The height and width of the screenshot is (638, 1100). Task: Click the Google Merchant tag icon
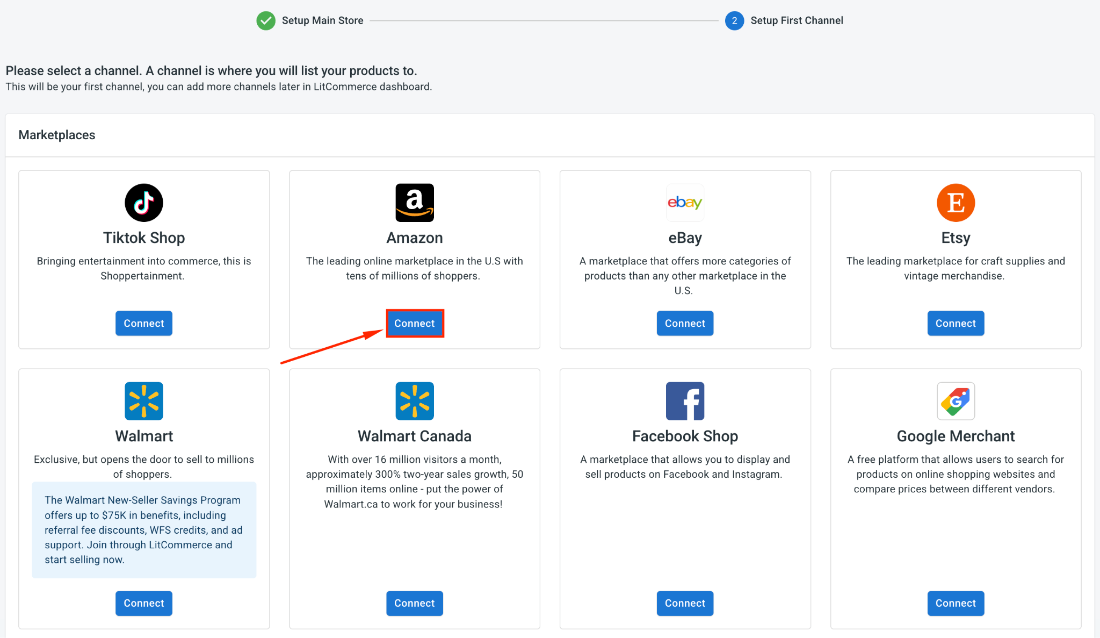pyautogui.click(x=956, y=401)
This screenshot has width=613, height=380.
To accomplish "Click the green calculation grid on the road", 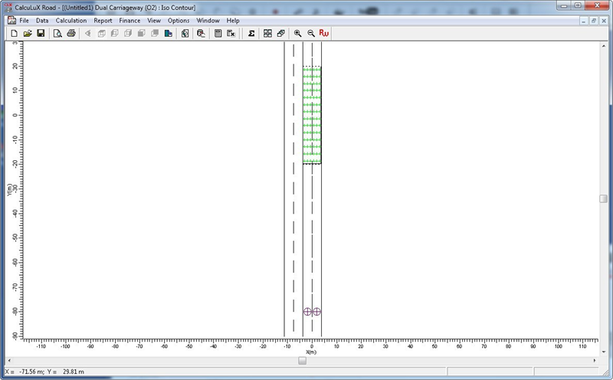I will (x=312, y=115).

######

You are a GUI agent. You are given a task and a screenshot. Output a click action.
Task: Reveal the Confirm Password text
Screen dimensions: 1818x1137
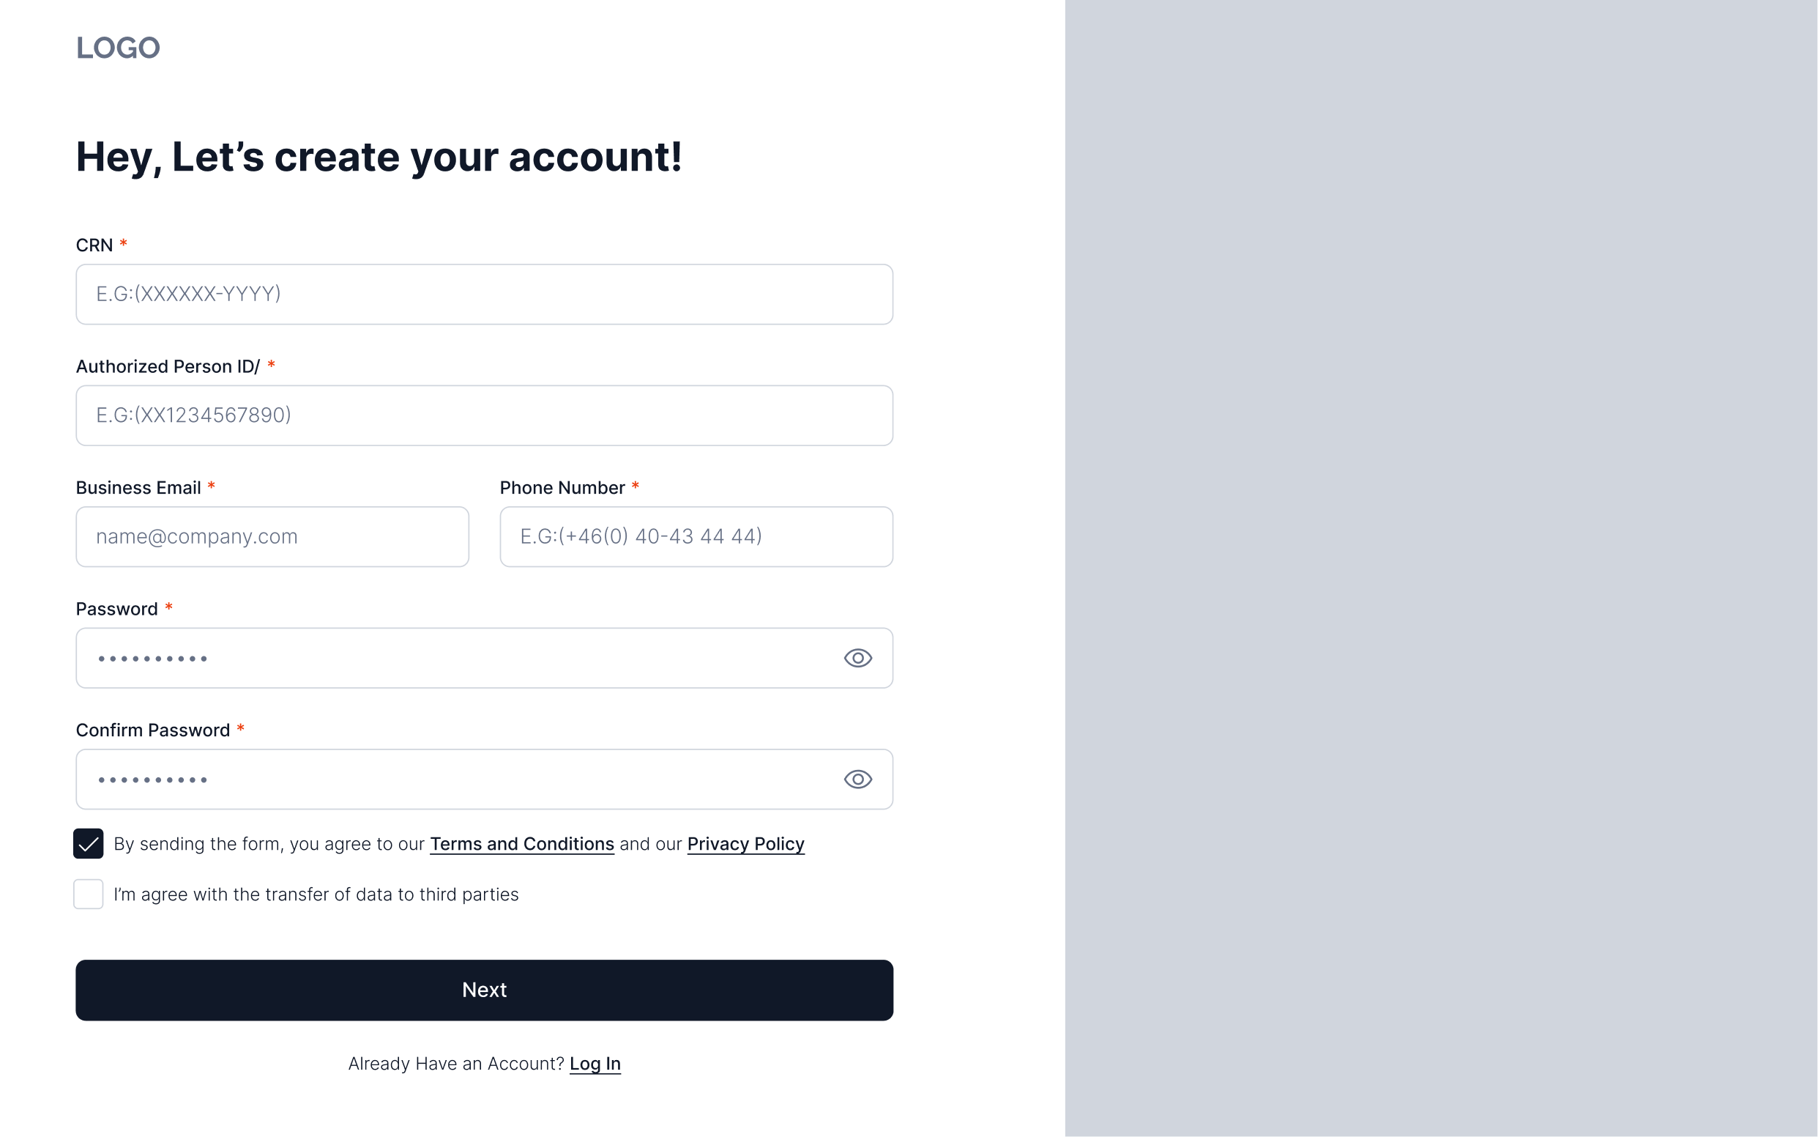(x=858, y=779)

######

Show every line of the records that contains the string "height", matching case exactly.

The height and width of the screenshot is (638, 1100). Task: Click the Google Merchant tag icon
This screenshot has width=613, height=380.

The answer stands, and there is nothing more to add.